── Article

Unusual experiences you have encountered while debugging ?

Do you have a question? Post it now! No Registration Necessary

Translate This Thread From English to

Threaded View
[or the day I looked into the face of Hell. :-)]

And now for something a little different. :-)

What experiences have you had during debugging an embedded system that
make you really wonder out loud what the hell was going on ?

I've been building a homebrew programmer for the PIC32MX and have hit
some major issues due to the really lousy Microchip programming
specification.

At one point, just to see what happened, I decided to read virtual
address 0x00000000 which the datasheet says is unmapped. This is what
I got back:

[snip]

Identifying device attached to programmer
Device reports id = 04a00053
prog_read_block: base_address = 00000000, length = 16
0000: 48 65 6c 6c 48 65 6c 6c 48 65 6c 6c 48 65 6c 6c HellHellHellHell

After a minute or so I realised that a mundane set of circumstances
(PIC32MX mapping in an alleged unused address space, problems with the
specification supplied read memory sequence after the first longword,
realising the burner part of my programmer was actually working, etc)
had combined to create the above illusion.

However, for a minute or so I started to think Microchip had filled
the unused address space with an "interesting" pattern. Oops. :-)

Simon.

--  
Simon Clubley, clubley@remove_me.eisner.decus.org-Earth.UFP
Microsoft: Bringing you 1980s technology to a 21st century world

Re: Unusual experiences you have encountered while debugging ?
On 5/28/2015 6:18 PM, Simon Clubley wrote:
Quoted text here. Click to load it

Most memorable was late 70's developing an 8085-based device (we didn't
call it "embedded systems" back then).

────

The request → Pick up the forum thread on unusual debugging experiences where its last sentence ends and keep writing it.

── Record extracts

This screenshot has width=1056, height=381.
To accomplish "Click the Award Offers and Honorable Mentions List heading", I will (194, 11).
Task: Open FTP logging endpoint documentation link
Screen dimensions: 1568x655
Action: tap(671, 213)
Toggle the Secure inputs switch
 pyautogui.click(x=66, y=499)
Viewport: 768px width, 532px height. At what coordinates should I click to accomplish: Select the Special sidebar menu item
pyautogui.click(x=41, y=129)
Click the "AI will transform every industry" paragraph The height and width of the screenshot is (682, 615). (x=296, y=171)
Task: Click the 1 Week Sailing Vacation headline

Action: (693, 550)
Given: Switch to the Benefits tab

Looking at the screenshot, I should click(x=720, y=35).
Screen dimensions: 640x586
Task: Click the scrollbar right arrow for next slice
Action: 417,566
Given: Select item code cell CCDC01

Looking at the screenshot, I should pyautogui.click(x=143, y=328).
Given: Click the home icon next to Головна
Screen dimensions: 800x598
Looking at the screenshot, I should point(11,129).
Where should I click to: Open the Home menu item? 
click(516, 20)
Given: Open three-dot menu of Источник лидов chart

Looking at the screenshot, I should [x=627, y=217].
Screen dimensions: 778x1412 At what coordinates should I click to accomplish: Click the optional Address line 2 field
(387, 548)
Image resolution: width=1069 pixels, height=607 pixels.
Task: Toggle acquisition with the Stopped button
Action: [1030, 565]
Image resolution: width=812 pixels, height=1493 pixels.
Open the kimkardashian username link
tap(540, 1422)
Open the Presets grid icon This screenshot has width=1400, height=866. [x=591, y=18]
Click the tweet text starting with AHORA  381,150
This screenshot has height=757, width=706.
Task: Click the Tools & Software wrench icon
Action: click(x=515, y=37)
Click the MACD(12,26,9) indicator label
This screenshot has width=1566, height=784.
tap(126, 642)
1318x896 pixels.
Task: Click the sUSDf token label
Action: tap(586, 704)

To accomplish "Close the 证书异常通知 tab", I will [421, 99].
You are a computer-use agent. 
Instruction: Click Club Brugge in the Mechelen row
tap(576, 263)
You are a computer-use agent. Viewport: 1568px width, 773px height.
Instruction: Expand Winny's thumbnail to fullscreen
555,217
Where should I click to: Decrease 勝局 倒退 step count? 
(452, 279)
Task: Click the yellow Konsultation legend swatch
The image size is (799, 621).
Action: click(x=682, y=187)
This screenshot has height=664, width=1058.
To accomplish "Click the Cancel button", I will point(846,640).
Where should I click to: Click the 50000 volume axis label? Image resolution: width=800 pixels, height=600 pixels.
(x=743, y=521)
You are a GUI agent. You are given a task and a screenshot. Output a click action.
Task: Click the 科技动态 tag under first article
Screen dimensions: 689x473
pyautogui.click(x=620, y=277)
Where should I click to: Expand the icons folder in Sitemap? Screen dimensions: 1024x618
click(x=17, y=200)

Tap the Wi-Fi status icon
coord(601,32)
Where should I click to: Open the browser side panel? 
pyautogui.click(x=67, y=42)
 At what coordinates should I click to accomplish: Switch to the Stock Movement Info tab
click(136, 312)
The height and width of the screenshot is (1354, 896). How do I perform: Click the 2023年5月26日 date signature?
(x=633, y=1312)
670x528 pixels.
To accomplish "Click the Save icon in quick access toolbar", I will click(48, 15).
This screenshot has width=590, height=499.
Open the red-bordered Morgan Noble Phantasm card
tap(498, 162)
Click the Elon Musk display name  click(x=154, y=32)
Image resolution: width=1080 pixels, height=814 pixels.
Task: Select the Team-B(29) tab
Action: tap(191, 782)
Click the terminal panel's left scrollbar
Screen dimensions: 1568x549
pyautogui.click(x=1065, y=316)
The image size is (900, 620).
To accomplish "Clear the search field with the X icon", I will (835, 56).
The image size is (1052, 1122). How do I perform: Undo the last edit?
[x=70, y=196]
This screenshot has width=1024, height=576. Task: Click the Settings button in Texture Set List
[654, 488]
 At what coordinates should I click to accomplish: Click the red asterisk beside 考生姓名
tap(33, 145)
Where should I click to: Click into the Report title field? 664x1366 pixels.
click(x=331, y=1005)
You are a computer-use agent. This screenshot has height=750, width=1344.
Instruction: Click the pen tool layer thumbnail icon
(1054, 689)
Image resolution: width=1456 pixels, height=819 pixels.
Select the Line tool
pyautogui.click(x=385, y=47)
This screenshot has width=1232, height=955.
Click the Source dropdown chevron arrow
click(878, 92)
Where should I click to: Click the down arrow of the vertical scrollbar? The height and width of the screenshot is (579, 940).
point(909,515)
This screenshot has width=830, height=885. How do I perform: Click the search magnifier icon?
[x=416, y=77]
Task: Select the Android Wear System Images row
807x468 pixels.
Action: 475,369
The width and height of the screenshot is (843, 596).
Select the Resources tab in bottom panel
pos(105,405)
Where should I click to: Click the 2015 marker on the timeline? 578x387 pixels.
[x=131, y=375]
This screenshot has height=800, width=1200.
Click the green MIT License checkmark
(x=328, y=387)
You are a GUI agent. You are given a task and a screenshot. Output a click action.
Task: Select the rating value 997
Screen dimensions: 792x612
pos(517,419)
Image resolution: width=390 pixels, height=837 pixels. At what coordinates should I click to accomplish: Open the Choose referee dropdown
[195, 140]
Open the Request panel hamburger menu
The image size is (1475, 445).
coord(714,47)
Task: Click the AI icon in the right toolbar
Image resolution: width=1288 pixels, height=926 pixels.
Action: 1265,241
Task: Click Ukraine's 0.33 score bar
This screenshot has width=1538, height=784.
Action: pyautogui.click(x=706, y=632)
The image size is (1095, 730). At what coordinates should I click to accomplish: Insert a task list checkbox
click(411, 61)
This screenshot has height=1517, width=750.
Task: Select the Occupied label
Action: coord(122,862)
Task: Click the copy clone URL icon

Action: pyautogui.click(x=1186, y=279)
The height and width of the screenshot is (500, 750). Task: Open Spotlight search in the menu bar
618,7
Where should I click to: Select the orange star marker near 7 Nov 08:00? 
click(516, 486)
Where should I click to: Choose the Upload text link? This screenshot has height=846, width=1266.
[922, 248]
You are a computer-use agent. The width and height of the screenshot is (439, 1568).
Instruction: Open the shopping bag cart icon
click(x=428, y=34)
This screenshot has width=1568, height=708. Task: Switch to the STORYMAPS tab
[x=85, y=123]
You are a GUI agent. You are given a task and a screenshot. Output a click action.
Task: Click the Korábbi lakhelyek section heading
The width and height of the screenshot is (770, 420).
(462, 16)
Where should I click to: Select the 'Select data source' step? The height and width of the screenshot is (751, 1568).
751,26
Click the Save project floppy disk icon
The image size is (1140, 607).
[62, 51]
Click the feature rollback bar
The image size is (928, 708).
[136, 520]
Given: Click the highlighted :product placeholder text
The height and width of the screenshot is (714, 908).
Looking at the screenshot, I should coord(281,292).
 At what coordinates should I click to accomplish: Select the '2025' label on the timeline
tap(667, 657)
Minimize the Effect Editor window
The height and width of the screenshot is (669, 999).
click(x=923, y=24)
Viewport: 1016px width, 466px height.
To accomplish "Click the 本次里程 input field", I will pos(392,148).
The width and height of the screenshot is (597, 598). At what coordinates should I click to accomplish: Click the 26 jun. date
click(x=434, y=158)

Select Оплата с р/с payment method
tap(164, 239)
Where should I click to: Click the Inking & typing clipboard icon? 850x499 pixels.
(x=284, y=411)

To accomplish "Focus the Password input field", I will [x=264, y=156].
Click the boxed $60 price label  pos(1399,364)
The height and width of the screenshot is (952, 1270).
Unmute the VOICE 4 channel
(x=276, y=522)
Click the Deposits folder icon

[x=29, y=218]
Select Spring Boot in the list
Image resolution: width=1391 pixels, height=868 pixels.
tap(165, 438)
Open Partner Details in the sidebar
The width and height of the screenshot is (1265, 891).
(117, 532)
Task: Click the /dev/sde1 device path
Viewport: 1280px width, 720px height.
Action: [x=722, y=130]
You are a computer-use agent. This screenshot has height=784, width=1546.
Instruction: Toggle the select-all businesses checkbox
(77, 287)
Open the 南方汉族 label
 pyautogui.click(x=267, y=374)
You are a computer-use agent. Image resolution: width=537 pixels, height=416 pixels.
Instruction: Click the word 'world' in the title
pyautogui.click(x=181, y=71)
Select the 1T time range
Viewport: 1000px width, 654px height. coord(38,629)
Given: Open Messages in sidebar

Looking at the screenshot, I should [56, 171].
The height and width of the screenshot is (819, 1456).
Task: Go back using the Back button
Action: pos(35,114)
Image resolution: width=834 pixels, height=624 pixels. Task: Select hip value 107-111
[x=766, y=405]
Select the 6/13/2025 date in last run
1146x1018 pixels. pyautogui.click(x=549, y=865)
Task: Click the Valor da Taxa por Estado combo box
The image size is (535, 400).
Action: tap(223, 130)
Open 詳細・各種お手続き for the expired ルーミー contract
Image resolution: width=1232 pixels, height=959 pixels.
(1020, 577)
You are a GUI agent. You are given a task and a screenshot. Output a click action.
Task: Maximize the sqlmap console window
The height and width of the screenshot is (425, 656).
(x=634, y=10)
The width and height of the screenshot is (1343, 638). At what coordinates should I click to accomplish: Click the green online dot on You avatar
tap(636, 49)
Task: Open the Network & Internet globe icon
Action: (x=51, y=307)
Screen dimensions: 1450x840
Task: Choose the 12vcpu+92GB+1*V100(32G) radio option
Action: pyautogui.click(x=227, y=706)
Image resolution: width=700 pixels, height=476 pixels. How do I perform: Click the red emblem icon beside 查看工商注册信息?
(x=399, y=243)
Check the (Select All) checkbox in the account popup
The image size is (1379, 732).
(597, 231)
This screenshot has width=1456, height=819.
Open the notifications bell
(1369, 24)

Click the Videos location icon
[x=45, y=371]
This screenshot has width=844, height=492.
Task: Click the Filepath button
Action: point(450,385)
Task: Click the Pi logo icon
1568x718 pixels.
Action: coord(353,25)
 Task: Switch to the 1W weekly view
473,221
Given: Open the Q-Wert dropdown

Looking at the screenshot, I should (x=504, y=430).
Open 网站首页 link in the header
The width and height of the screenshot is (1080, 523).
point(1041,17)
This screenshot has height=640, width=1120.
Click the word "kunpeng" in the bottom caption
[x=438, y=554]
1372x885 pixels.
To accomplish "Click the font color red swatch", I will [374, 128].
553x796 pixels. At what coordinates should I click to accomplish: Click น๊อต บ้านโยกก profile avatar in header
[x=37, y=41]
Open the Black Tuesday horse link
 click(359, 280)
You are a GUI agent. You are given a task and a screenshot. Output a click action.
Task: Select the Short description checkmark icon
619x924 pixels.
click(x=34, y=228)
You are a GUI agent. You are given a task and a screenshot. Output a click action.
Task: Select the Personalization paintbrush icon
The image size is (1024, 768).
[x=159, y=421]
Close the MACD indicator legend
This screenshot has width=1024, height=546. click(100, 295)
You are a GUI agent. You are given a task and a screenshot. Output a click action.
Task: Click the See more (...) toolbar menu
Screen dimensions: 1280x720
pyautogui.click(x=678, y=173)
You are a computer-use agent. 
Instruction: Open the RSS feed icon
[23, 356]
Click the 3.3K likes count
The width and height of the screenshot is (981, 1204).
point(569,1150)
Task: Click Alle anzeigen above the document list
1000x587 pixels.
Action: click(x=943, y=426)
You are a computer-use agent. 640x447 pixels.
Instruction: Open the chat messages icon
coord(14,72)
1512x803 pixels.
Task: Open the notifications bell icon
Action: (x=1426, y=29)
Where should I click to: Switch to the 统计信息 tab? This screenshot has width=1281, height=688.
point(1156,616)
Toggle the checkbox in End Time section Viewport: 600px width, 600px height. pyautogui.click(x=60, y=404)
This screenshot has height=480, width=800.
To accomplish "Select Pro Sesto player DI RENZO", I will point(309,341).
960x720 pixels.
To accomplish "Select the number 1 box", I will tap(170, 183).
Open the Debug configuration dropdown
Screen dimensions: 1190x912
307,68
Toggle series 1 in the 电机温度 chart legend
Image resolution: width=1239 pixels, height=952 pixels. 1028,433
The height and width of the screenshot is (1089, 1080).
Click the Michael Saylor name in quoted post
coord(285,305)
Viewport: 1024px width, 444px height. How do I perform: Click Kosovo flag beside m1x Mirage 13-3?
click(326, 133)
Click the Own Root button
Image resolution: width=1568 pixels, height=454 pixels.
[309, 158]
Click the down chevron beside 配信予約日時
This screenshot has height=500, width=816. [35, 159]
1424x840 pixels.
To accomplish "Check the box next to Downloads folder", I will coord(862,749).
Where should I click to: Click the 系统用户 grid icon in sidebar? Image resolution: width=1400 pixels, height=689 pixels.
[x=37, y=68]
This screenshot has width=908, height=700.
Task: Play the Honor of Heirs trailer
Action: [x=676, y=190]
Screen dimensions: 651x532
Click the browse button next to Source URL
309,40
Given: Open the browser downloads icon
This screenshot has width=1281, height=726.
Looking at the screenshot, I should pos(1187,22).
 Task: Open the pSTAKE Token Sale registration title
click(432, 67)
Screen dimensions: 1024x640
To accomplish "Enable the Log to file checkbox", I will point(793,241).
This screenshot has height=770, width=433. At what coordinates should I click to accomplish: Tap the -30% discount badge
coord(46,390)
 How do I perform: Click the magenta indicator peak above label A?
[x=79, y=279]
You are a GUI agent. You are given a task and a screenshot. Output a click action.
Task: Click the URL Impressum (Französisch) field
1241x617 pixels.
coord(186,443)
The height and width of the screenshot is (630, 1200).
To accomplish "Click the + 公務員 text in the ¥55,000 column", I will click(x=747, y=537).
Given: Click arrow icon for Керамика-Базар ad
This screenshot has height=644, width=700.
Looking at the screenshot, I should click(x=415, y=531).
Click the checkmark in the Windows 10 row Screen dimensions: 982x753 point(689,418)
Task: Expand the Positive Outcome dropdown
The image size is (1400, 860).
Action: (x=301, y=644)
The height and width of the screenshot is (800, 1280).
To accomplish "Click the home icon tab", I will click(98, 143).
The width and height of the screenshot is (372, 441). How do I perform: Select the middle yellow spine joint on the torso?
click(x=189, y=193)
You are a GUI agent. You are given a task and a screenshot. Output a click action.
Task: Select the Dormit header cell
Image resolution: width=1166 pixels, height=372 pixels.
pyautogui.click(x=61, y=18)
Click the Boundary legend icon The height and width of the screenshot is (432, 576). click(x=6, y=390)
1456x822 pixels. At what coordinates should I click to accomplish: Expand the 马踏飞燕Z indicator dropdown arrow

────

Response to this task →
We had exactly one prototype.  Plastic case was built from milled pieces
of lexan, bonded together and painted.  Mechanisms were all "one off"
hand made.  Ditto electronics, etc. (I think we pilfered a power supply
from one of our existing products).

Burned a set of EPROMs (Yippee!  2K byte devices!  No more 1702's!!).
Closed the lid -- carefully.  Hit the power switch...

<flash>, *Bang!*

"WTF???"

Technician had placed a Black Cat with nichrome wire across the power
supply for the "Bang!" -- and a flashbulb for the "<flash>".

He took great pleasure in commenting about how shook up I was!

Then, I drew his attention to the fact that the machine wasn't
powering up: "Ooops!"

Suddenly, *he* was the one who was shook up!  (How to explain to the
boss that his practical joke had cost us THE prototype!  :> )

Quoted text here. Click to load it

<grin>

When I worked on The Reading Machine, one of the basic tests we would do while
bringing the system up was to push phonemes at the speech synthesizer to
verify the data path was intact, synthesizer functional, amplifier, etc.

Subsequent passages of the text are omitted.